Different views from scientific bibliography and questioning them

In the series of questions that arose from reviewing other work to put forward this research article, the topic of the concept of sculpture is fundamental. The Real Academia de la Lengua Española (RAE, Royal Academy of the Spanish Language) dictionary indicates that sculpture is the art of modeling, carving, or sculpting three-dimensional figures in certain materials (Diccionario de la Lengua Española [DLE], 2021a). If we take this definition to the technical domain, to achieve this tridimensional effect material is usually removed, not added. Starting from this premise, in his chapter on Buonarroti, Cellini, and Vasari, Rudolf Wittkower points out that when the former was asked about the comparison between painting and sculpture, he stated that “I understand sculpture to be that which is done by means through removing (per forza di levare), whereas that which is made by adding (per via di porre that is to say, to mode) is more similar to painting” (Wittkower, 1980 [1971], p. 145)4. Along those lines, this researcher retrieves what Alberti had said when noting a similar difference between modeling and sculpting, adding Da Vinci’s affirmation that “the sculptor always takes material away from the same block” (Wittkower, 1980 [1971], p. 145). So what occurs while forming a polychrome wooden sculpture? Albeit the cited principle applies to carving the wooden support, we can have other added materials, such as pictorial layers, which are not postizos. What concept should this term, therefore, be held to? I thus find it fundamental that we reflect on something that is more than an addition, whose use should have been conceived as an integral part when devising the process to create the polychrome sculpture. Hence, it is important to ponder the different re sources associated directly with the representation of human anatomy, which in addition to conveying various intentions the artist wishes to manifest, such as movement, volumes, bleeding, or feelings, to make the work more natural, regardless of the material employed.5

While carrying out the necessary review of other notable texts that focus on artistic techniques, particularly those regarding wooden sculpture, I noted a clear lack of consideration regarding the postizo, and when it is mentioned, it is done so indistinctly for wigs, teeth, nails, eyelashes, and ribs (Gañán, 1999; Maquivar 1999).6 There is a clear association between these elements and parts of the body which, being made from a different material than the main support, are directly referred to as additions since they are not part of the carving. On that note, others even include under that same heading the clothes, attributes, and ornaments-in cases where these form part of the sculptural form-for being of a different material to the main wooden support. However, I do not find this relevant,7 making it necessary to reflect on the difference between additions and postizos, since the latter were made ex profeso and practically always formed part of the processes to conceive and manufacture polychrome wooden sculptures.

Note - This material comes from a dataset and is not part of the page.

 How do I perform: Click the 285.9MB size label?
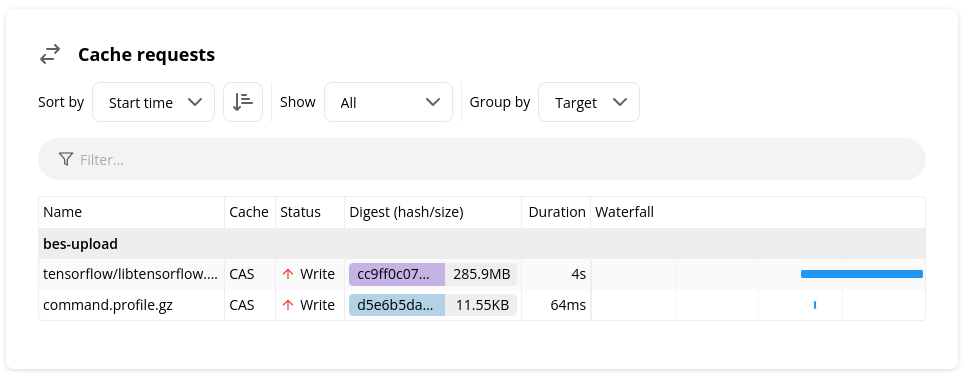click(481, 274)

On the subject, I sustain that the use of “other complementary materials”-as they are commonly referred to (Maquívar, 1999, p. 68-69)-constitutes the start of interaction within a system of construction and can appear in any of the various creative processes if the artist so chooses. Similarly to the tongues and teeth on many effigies, the glass eyes are set and placed inside the face in the first procedures to form the carving. Following this, cords can be used to generate the volume of veins at the time primers are applied, as well as cork, cloth, or bones, to offer greater veracity or emphasize certain points of attention, such as wounds or exposed ribs. After the polychroming, this constructive system sometimes concludes with tears rolling down the cheeks of virgins or saints, as well as eyelashes. Since the woodwork is prioritized, these materials “additions”-postizos-are left as being secondary, despite being a recurring sculptural resource.

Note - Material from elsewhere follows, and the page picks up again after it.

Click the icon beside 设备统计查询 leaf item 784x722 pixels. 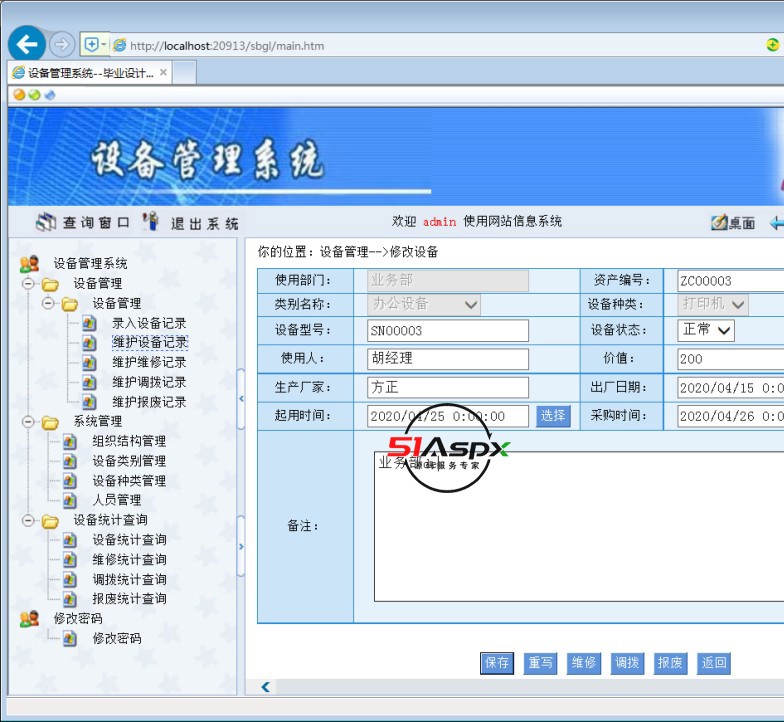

In light of this, it is important to stress the need to change the current concept of the process of creating a sculptural piece that goes from placing the order up to delivery, in which the postizos are not accessories but, rather, elements that are inherent to its concept and creation.

It is not my intention to question the term postizo-“That is not natural or proper to, but rather added, imitated, feigned, or overlayed” (DLE, 2021b)- adopted as the description of the manufacture of sculpture since, by definition, it is added material of a different nature to the carved one. But, indeed, I differ in the connotation that has labeled it as a “finishing” technical resource, or as a simple posterior complement to the concept of working the wood, leaving it on a secondary plane, isolated even, anecdotal. Because this concept originated in the bibliography of disciplines such as fine arts/visual arts8 or developed within an aesthetic tradition of art history,9 it is noteworthy that in polychrome sculpture there is a manifest devaluing of both the use of different sculptural resources as well as the nature of said materials, resorting to terminology born of traditional use; for example, cristal eyes and certain tears, which are made of glass.

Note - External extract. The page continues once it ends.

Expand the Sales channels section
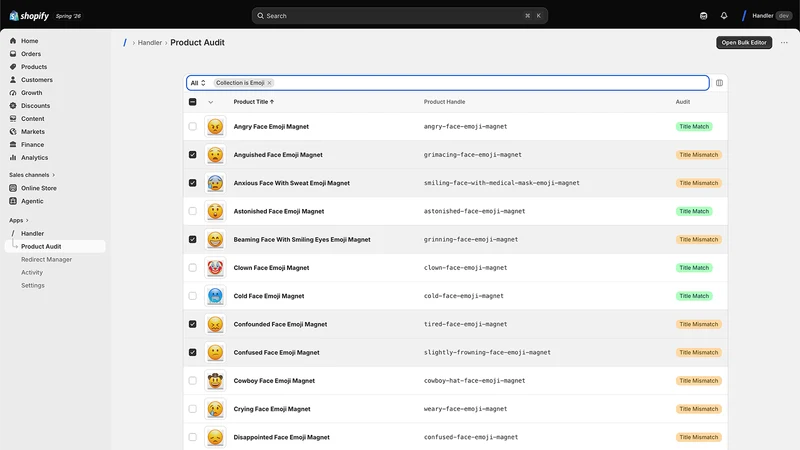 click(32, 174)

Without abandoning the definition of postizo provided by RAE (DLE, 2021b), I wish to analyze what Constantino Gañán Medina wrote in his reference manual Técnicas y evolución de la imagi nería polícroma en Sevilla (Techniques and evolution of polychrome imagery in Seville, 1999), for its echoes on the subject at hand. Chosen for being a reference work, one of the first’s to dedicate a section to the subject, in addition to being a text that has long been used at the encrym Seminario-Taller de Restauración de Escultura Policromada (STREP) (Seminar-Workshop on Restoration of Polychrome Sculpture).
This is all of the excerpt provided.